## Teks Bacaan
--

Untuk memahami informasi yang muncul melalui pembicaraan dan asosiasi bebas, Freud memandangnya dengan cara kerja pikiran. Dengan mengambil pendekatan ilmiah, ia mengatakan bahwa jiwa seseorang dapat saling dipahami dalam tiga  lapisan (id, superego dan ego).

Id, superego dan ego (tidak sadar, prasadar dan sadar)

Id

Id (bawah sadar) adalah bagian terbesar dari pikiran yang berada di luar kesadaran, dan memiliki pengaruh yang kuat pada tindakan kita. Hal ini berhubungan dengan hal-hal yang diwariskan, terkait dengan impuls naluriah, misalnya, nafsu, seks dan agresi, berkisar seputar keinginan sederhana pada makanan, minuman, kehangatan dan seks, motivasi yang bersifat lebih kompleks dalam ingatan kita. Bagian primitif pikiran yang tidak rasional, yang menyimpan rasa takut, harapan dan kebutuhan (naluri kehewanan). Kadang-kadang disebut dengan ‘prinsip-kesenangan’ yang tujuannya untuk mencari kesenangan dan menghindari rasa sakit. Dapat dikatakan bahwa id itu adalah murni tentang non-moral’ (Gay, 1995, p.655).

--

## Yang Dikerjakan
1. Dalam teks tentang lapisan jiwa menurut Freud, sebutkan semua keinginan sederhana yang menjadi pusat impuls naluriah id.
2. Teruskan teks tentang lapisan jiwa menurut Freud dengan menulis bagian berikutnya setelah kalimat terakhir yang tampak.
Data di bawah ini tidak diperlukan.

## Data Tersedia
--

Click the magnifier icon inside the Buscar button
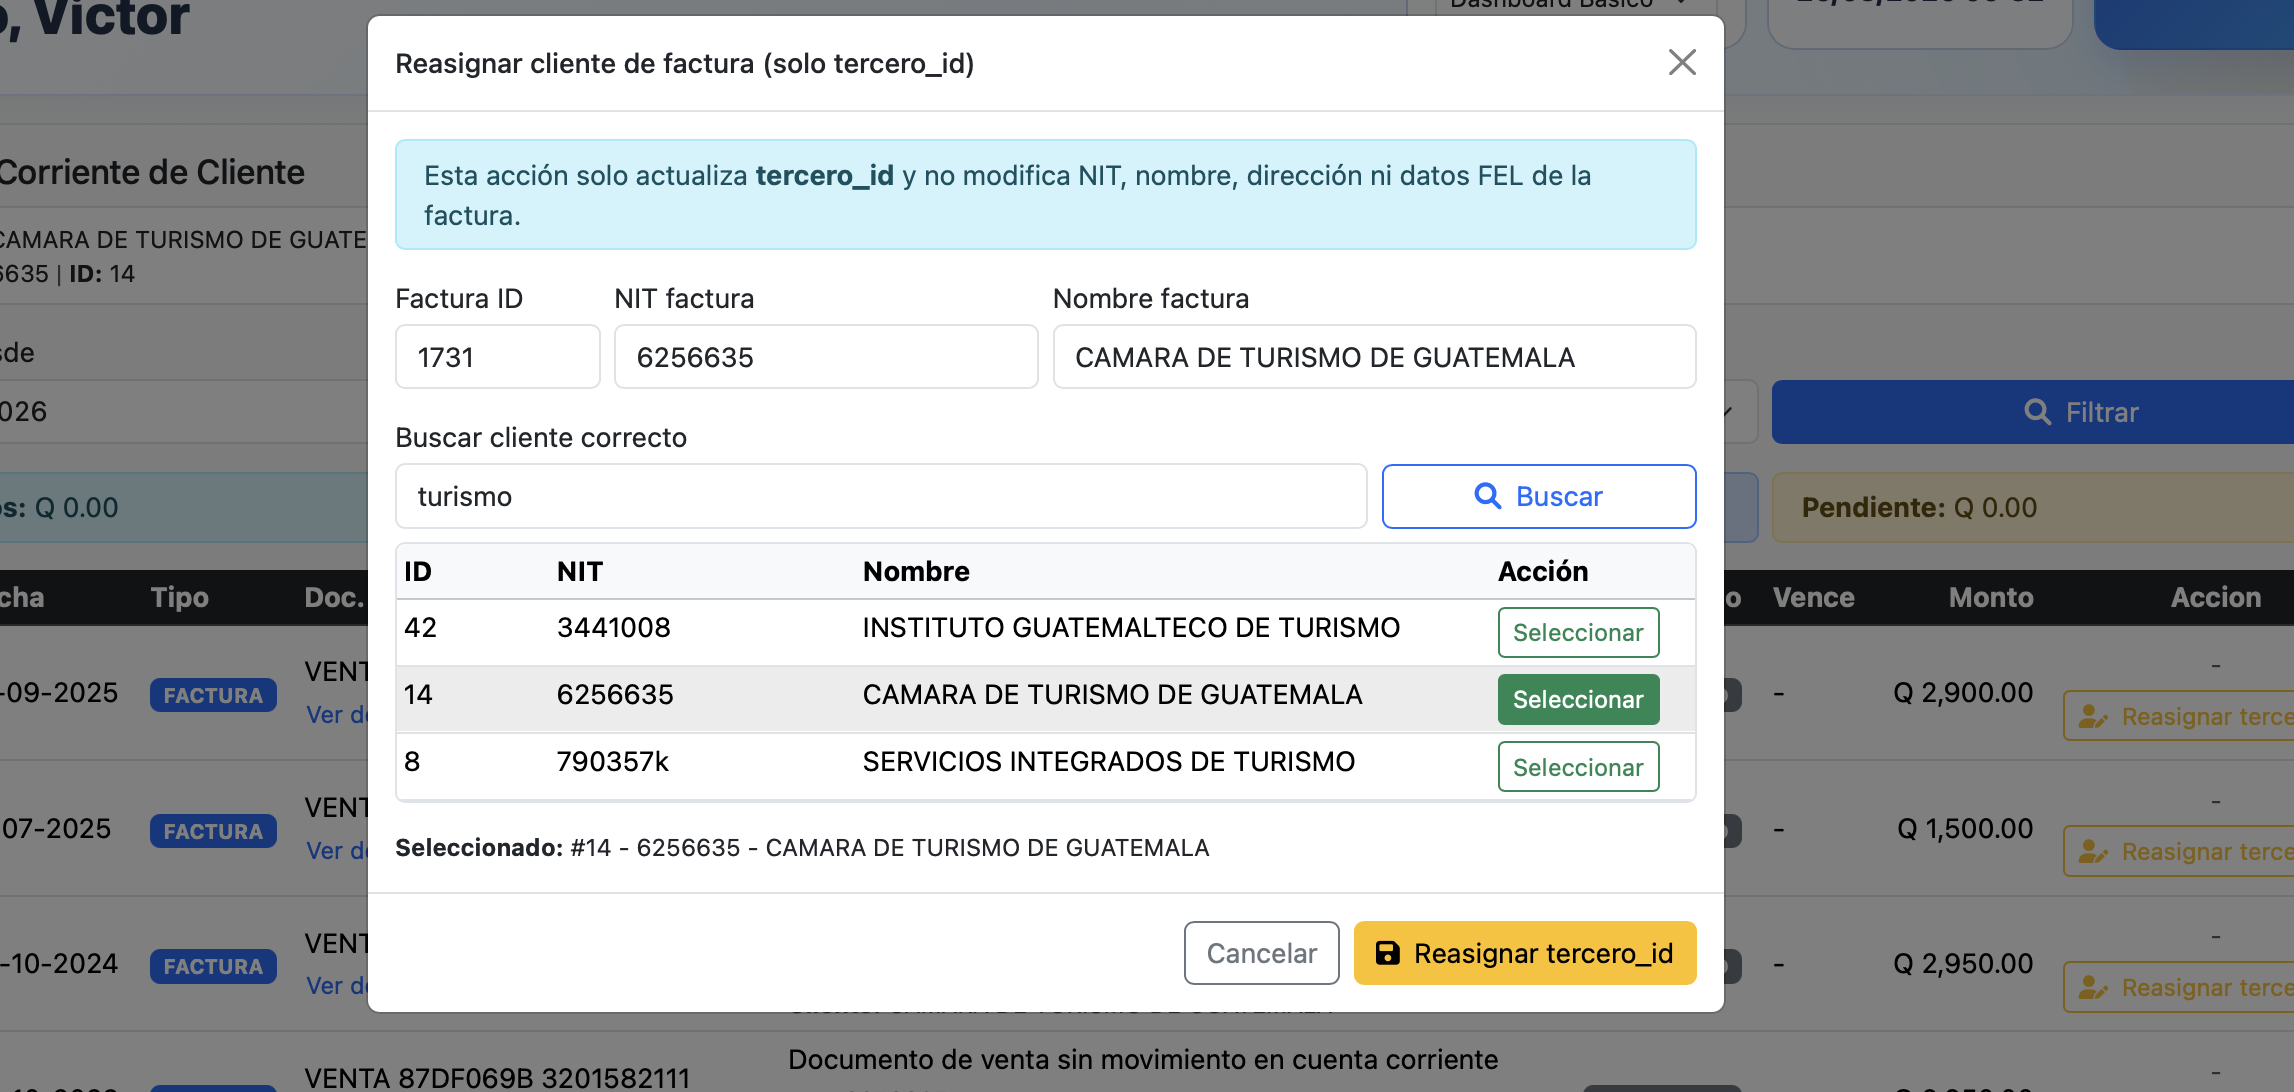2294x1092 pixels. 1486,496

--

## Kunci Jawaban
1. Makanan, minuman, kehangatan, dan seks.

2.
         Dalam film, id sering dikaitkan dengan penjahat, yang mengikuti keinginan mereka terlepas dari sakit hati yang menyebabkannya. Dracula dan joker adalah contoh karakter yang jahat, amoral dan merasa tidak punya rasa bersalah atau penyesalan hingga memungkinkan id mereka berkuasa.

Superego

Superego (prasadar) ego yang mendominasi dalam bentuk moral hati nurani yang bisa memaksakan adanya rasa bersalah. Bekerja sebagai sensor internal yang menerapkan kontrol untuk apa dan menentukan keinginan mana yang tidak dapat diterima. Menanggapi aturan yang ditetapkan oleh masyarakat dan orang-orang yang merupakan figur ayah atau otoritas. Bisa dikatakan […] bahwa super-ego itu hal yang dapat menjadi ‘super-moral’ (Gay, 1995, p.655).

         Dalam film superego biasanya diwakili oleh seorang mentor, figur ayah atau role-model. Misalnya, Jimmy Cricket (disuarakan oleh Cliff Edwards) di film Pinochio (n.a., 1940), Obi-Wan Kenoby: dan Yoda (disuarakan oleh Frank Oz) di film Star Wars dan The Empire Strikes Back (Irvin Kershner, 1980).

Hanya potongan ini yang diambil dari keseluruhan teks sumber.